## [Supplied material]
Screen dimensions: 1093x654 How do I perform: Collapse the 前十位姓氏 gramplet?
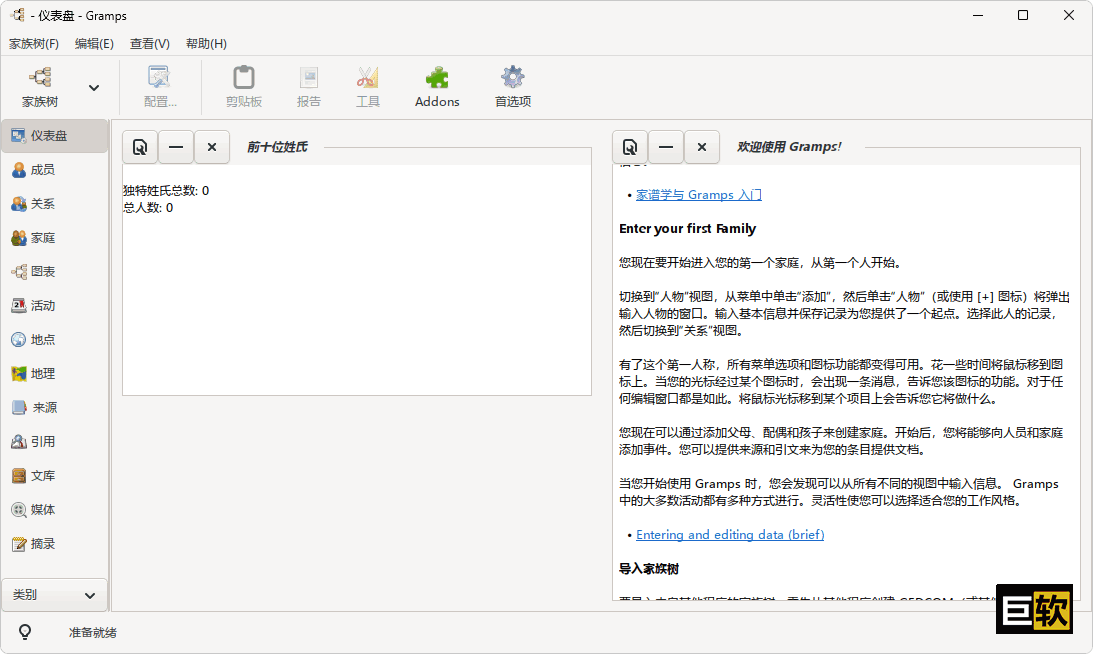pos(176,147)
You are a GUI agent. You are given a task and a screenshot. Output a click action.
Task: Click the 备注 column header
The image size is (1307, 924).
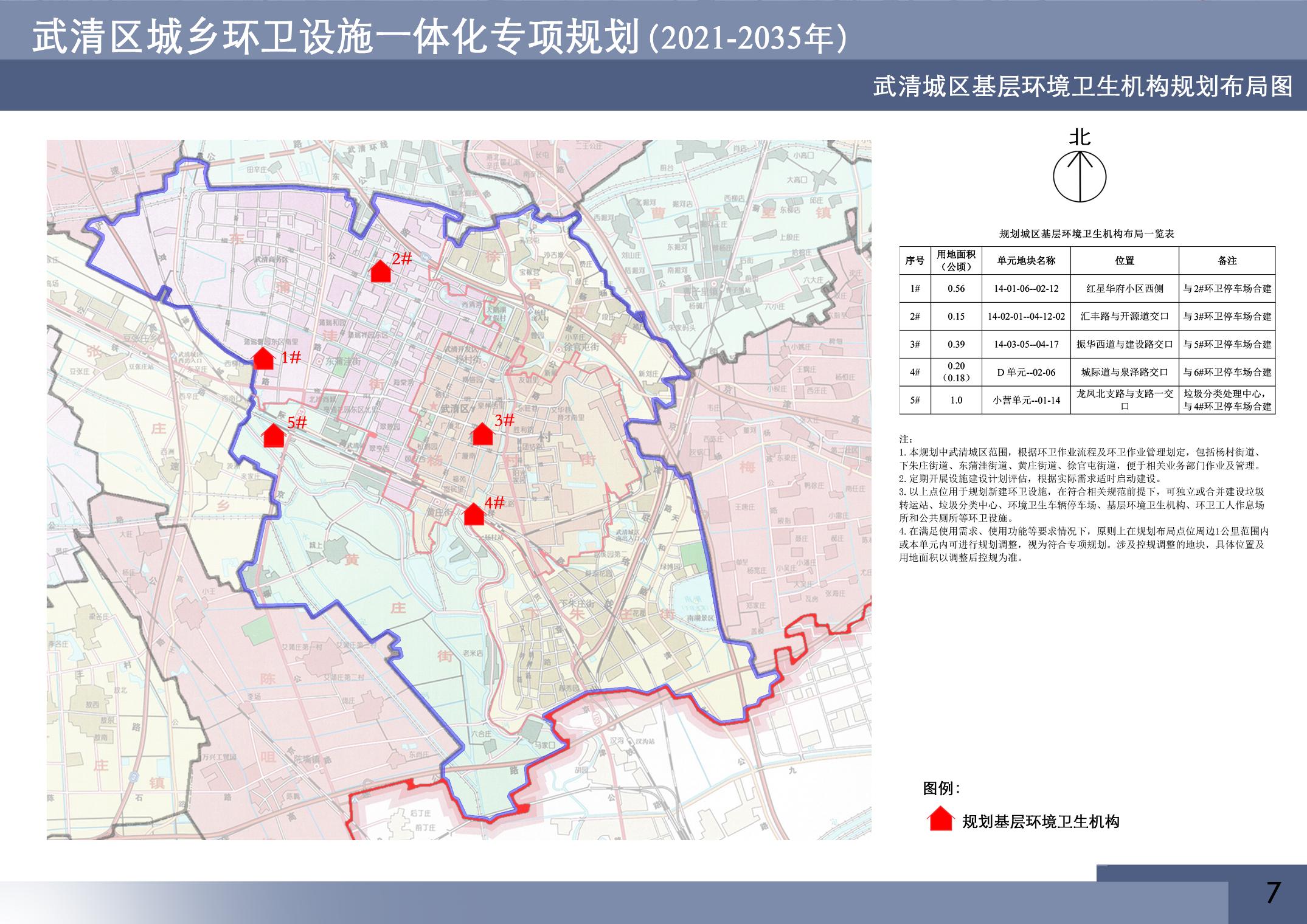[x=1226, y=261]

## [The request]
Please output the lines of these entries as a Markdown table with the columns "No." and "Text," one row per line with its number, leaving out blank lines and the pictures.

## [Exercise response]
| No. | Text |
|---|---|
| 1 | Screen dimensions: 1093x654 How do I perform: Collapse the 前十位姓氏 gramplet? |
| 2 | pos(176,147) |
| 3 | You are a GUI agent. You are given a task and a screenshot. Output a click action. |
| 4 | Task: Click the 备注 column header |
| 5 | The image size is (1307, 924). |
| 6 | [x=1226, y=261] |